If you have a heavily utilised system, chances are you’re going to hit this error.

To resolve the problem, I changed the timeout from 0.0033 minutes to 1 minute and everything started working again.

exec dbms_stats.set_global_prefs('WAIT_TIME_TO_UPDATE_STATS','1');

Your setting will depend upon how your system works, but changing the default from 15 to 0.0033 minutes is too low for the default in my opinion.

Hopefully Oracle will raise this to something more sensible in the future. I’m not a fan of changing defaults but there are cases when it should happen, like changing Global Stats Prefs for TABLE_CACHED_BLOCKS from 1 to 16 to make the index clustering factor more realistic. This would make the costing of table access from indexes a more sensible. I’ve been asking for this for years but they never change it.

Come on Oracle – you can make a change to the defaults, as you’ve just demonstrated in a PATCH! How about the one I’ve been asking for?

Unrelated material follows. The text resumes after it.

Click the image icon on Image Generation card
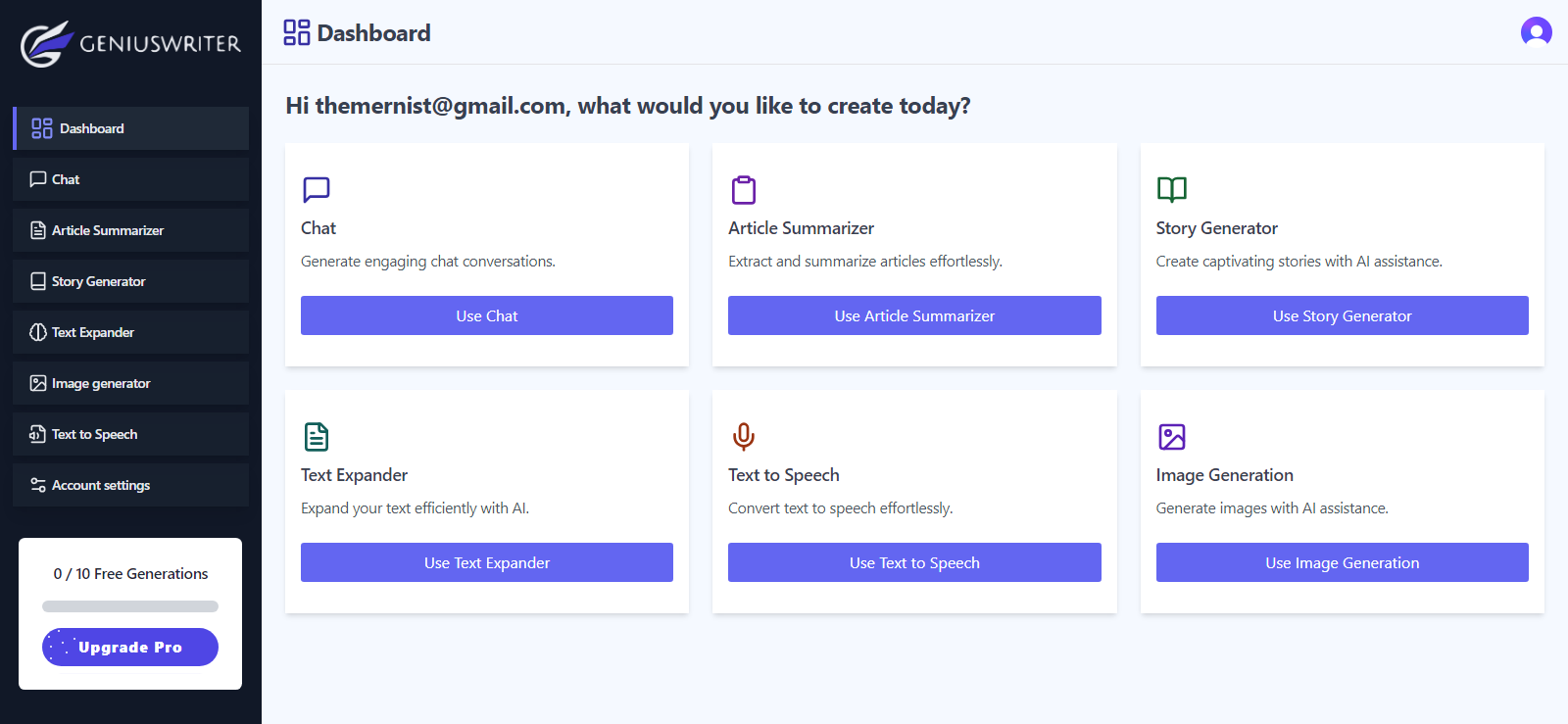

SELECT dbms_stats.get_param('TABLE_CACHED_BLOCKS') from dual;

DBMS_STATS.GET_PARAM('TABLE_CACHED_BLOCKS')
-------------------------------------------
1

exec dbms_stats.set_global_prefs('TABLE_CACHED_BLOCKS','16');

It has been indicated to me that the ORA-04021 error does not appear as readily in 23ai as it does in 19C + patch (all of my testing has been on 19C). I have not had the time to investigate yet, but this suggests a different code path in the optimizer, changing the behaviour of the wait. I’ll add some more here if I find out how the behaviour has changed between releases – did someone say it’s time to trace?

The timeout is not the entirety of the mechanism involved. The mechanism is a loop involving a retry/sleep/wait on lock – so wait time is only part of the equation and the overall wait time longer than the timeout specified. This is not documented, so an enhancement to the documentation explaining how the wait time factors into the overall mechanism would be useful if someone wants to comment!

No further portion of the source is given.